Right about now it would be tempting for Facebook investors to take a victory lap. After a botched IPO and a year of queasy financials, the company finally posted a monster quarter, with revenue shooting up 53 percent to $1.8 billion behind big gains in mobile advertising. Facebook shares surged nearly 30 percent Thursday, and Facebook seemed poised to enter a new, much more optimistic era for its business.
But before the celebrations get too out of hand, let's take a look at how sustainable that revenue growth really is. Certainly a big chunk of Facebook’s income is healthy and repeatable, coming from long-term clients who have made serious commitments to the platform. But a lot of that business — Facebook executives won’t say exactly how much — comes from advertisements promoting mobile apps. Many of those
ads are short-term deals, purchased with venture capital as part of a land-grab to ramp up user bases. In other words, exactly the kind of ads that would disappear should the tech investment bubble burst.
Before investors dive into Facebook, they'll want to figure out exactly how reliant Facebook is on such ads, especially if they want to calibrate their exposure to potentially overheated startup investment flows. Carlos Kirjner, a sell-side stock analyst and early, prescient Facebook pessimist, says a thinning of the ranks among mobile app makers could hurt Facebook in a manner similar to the decline of Zynga, a videogame maker that once supplied 12 percent of Facebook’s revenue and which is now struggling just to keep its head above water.
“Many of these are startups trying to reach scale by advertising on Facebook may end up failing, and when they do demand could be reduced, ” Kirjner says. “The problem is that we don't know how important this was for Facebook's results.” And it's not because nobody's asking. Wall Street analysts specifically requested a breakdown of ad spending during a conference call this week, but Facebook stayed mum. Still, it's reasonable to assume that such ads drive a significant portion of mobile revenue—especially since Facebook executives referred to app install ads as a robust driver of growth.
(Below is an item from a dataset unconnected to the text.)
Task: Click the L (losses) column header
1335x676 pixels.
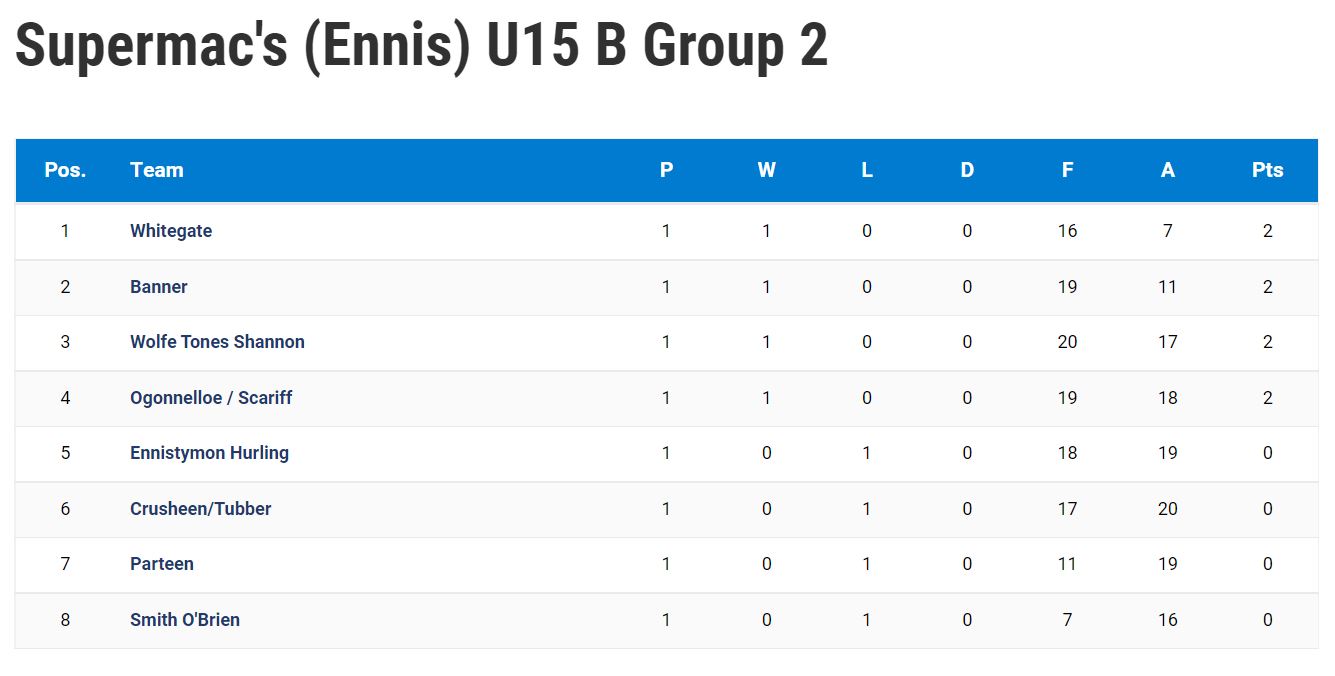Action: pyautogui.click(x=867, y=170)
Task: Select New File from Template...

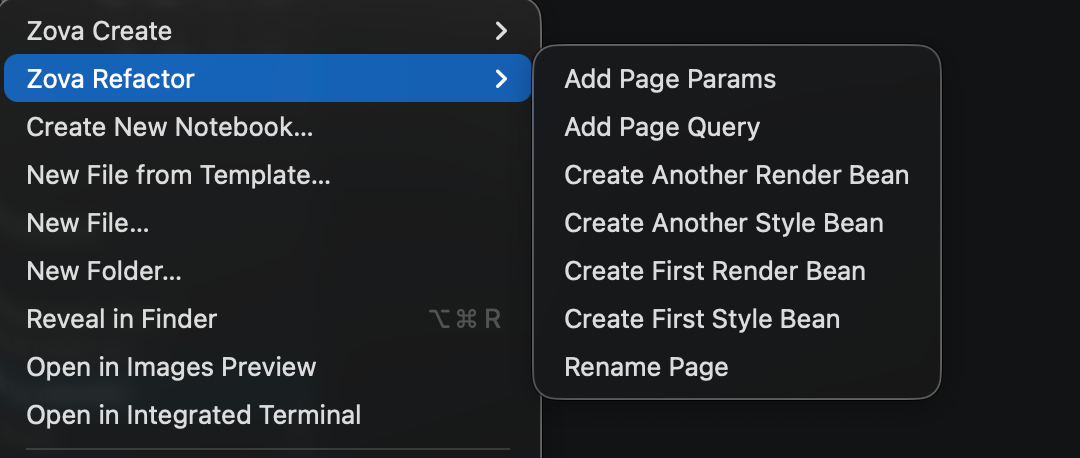Action: click(x=178, y=175)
“Revenue from mobile app install ads continues to accelerate,” COO Sheryl Sandberg said on the call. “We believe that Facebook is one of the most effective ways for [app] developers to acquire new customers at competitive rates. We’re increasing our share and helping to grow this market.”
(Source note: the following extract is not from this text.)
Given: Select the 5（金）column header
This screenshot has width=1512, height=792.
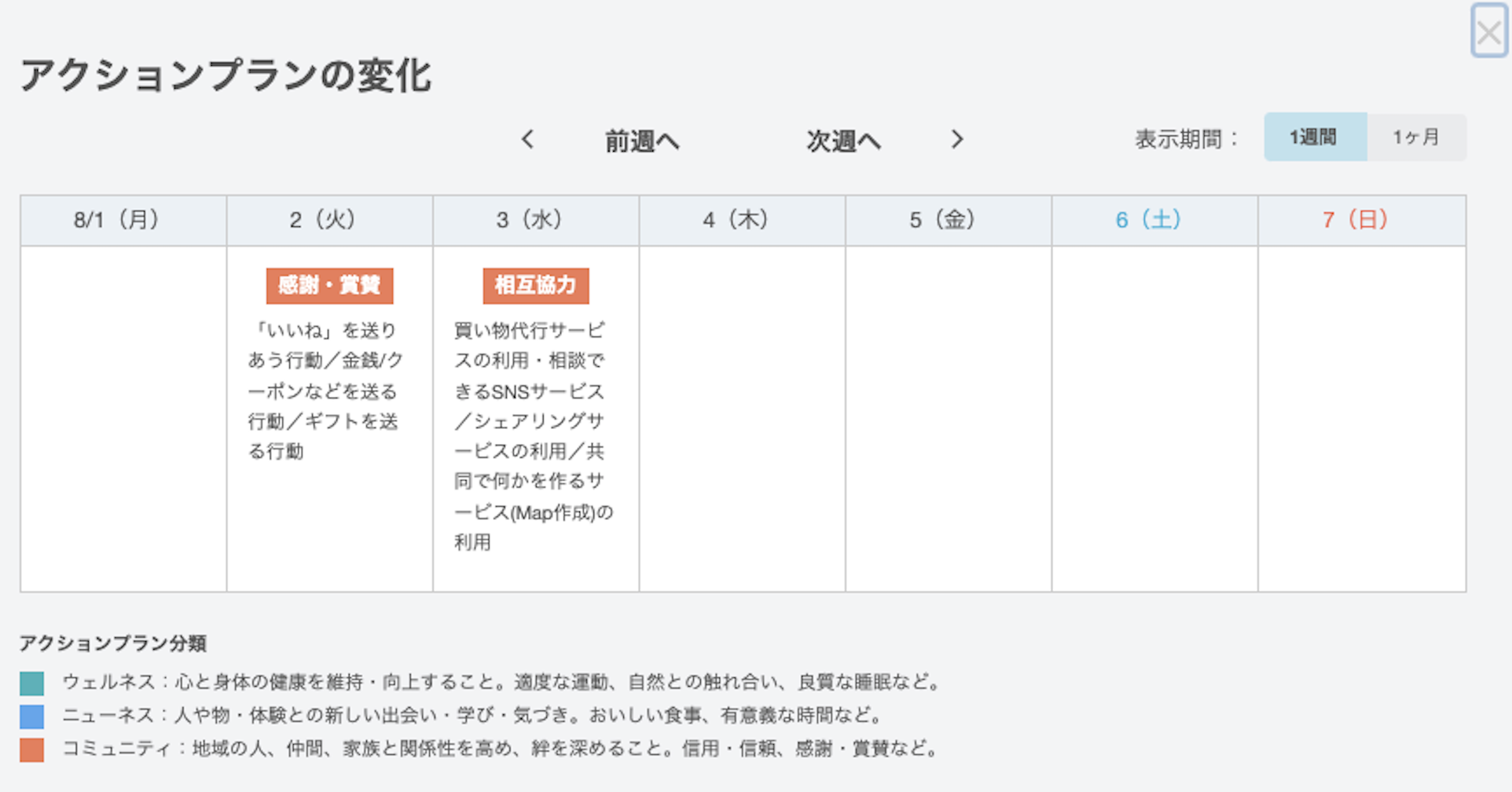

Facebook co-founder and CEO Mark Zuckerberg reiterated the importance of mobile app ads later in the call, pointing to it as a key element of Facebook’s platform strategy.
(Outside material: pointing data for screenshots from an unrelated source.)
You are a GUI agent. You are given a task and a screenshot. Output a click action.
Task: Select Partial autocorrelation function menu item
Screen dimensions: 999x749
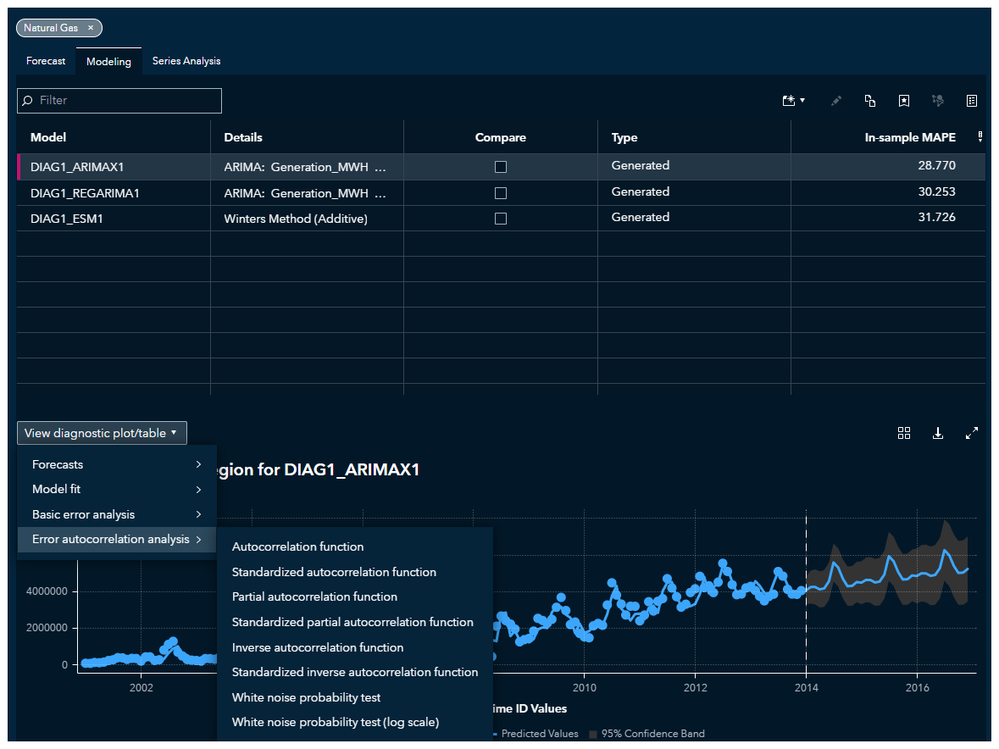[x=315, y=597]
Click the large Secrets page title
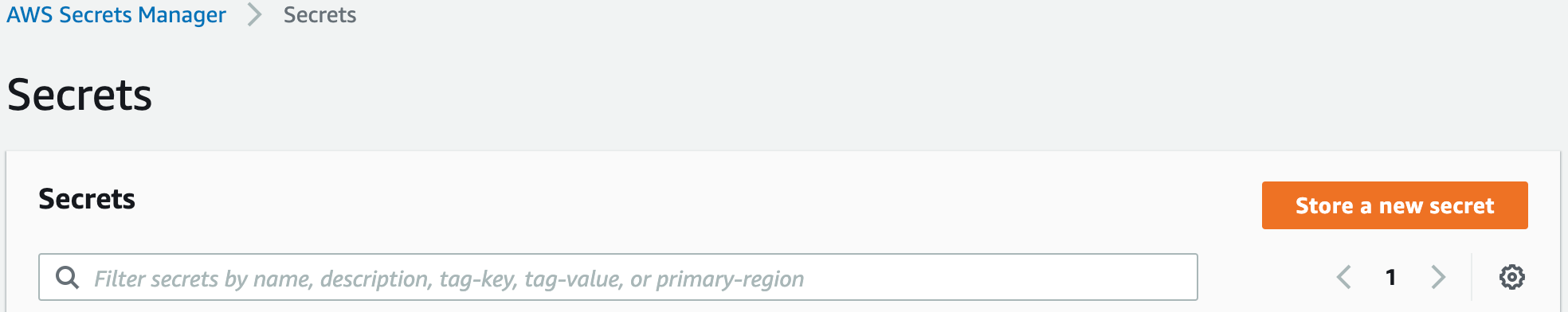The width and height of the screenshot is (1568, 312). pyautogui.click(x=79, y=95)
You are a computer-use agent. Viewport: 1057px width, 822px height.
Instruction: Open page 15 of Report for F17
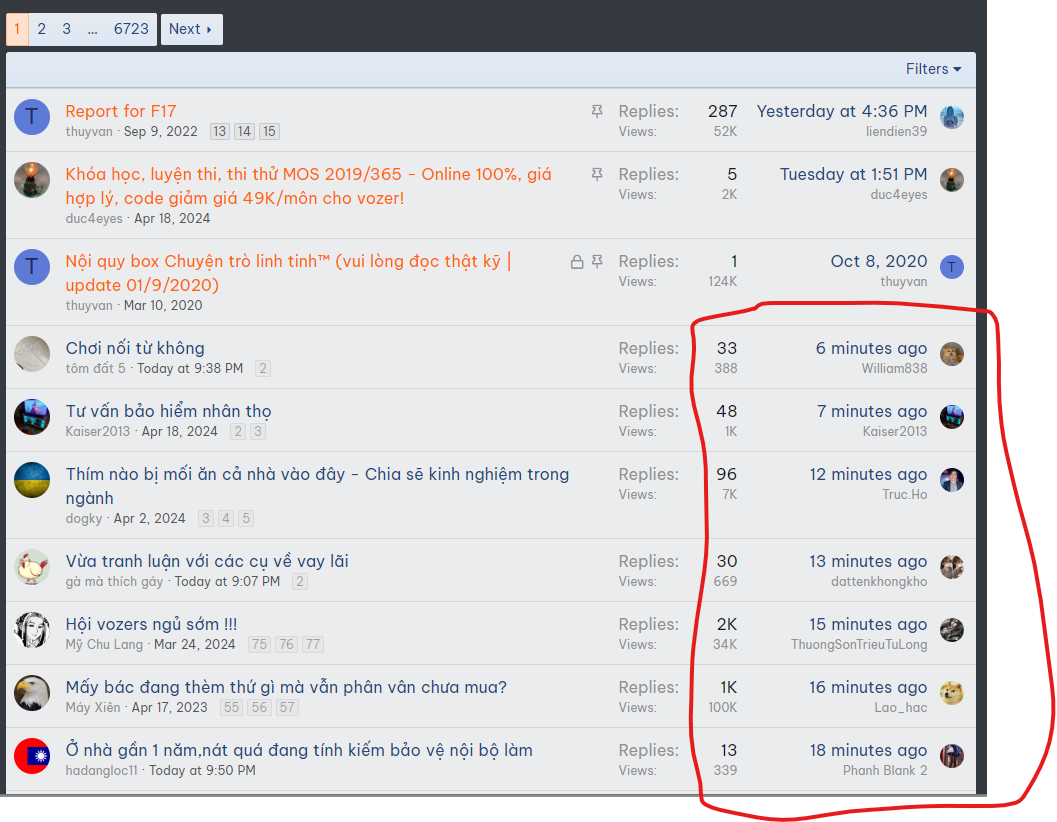(x=269, y=132)
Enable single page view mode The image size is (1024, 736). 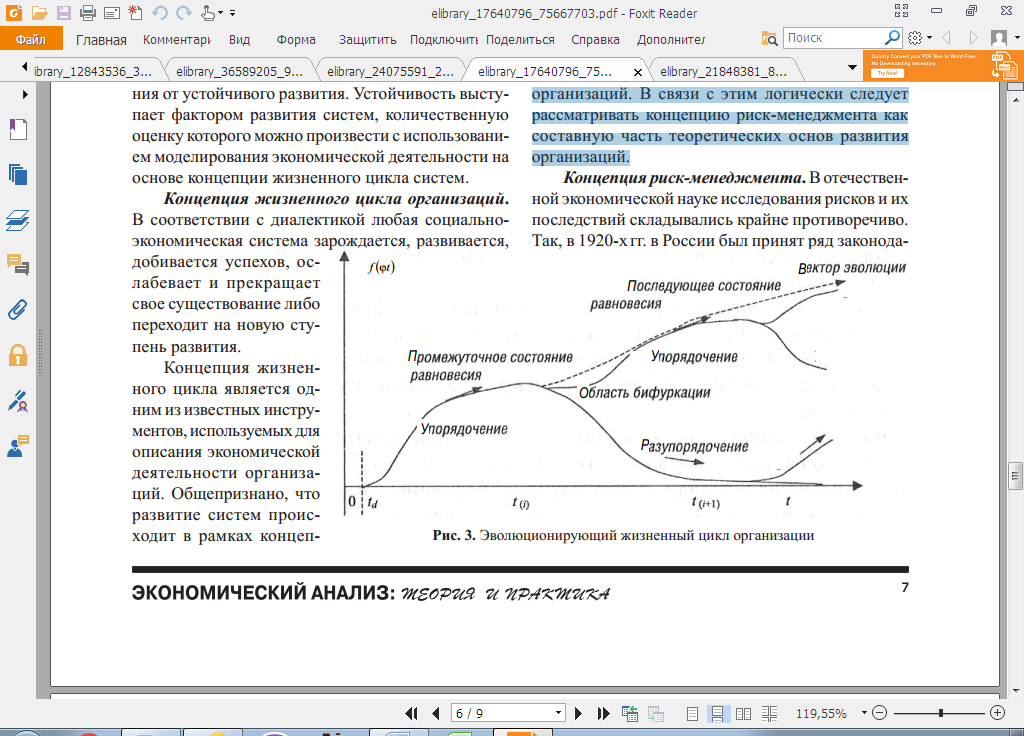(x=693, y=713)
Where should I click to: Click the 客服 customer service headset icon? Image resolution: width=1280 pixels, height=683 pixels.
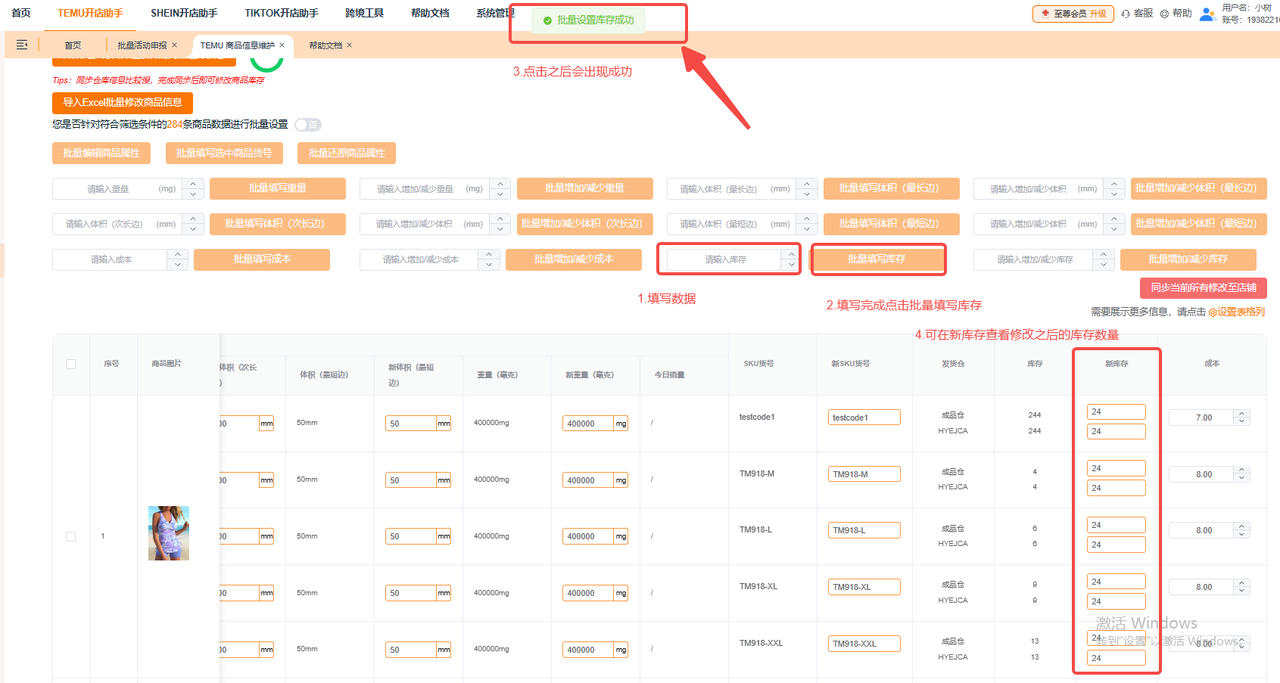[1126, 14]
“A lot of what we’re seeing is that folks have shifted toward using products like mobile app installs,” Zuckerberg said. “We had a little bit of skepticism about how happy developers would be with a system where they would pay to get more distribution. What we actually found is that… it’s the most stable way that they have to grow their apps.”
It makes sense that app startups and the people who fund them are happy to buy exposure through Facebook. But what happens when those apps either mature to the point where they don't need to pay for eyeballs, or go out of business trying to do so? For a while, there will be plenty of other startups ready to take their place. But that can't last forever. This week, Facebook proved that it had solved one problem—it figured out a way to survive the transition to mobile. But in doing so, it seems to have lashed itself more closely to the overheated startup economy. And that should give investors something to worry about, once they're done celebrating.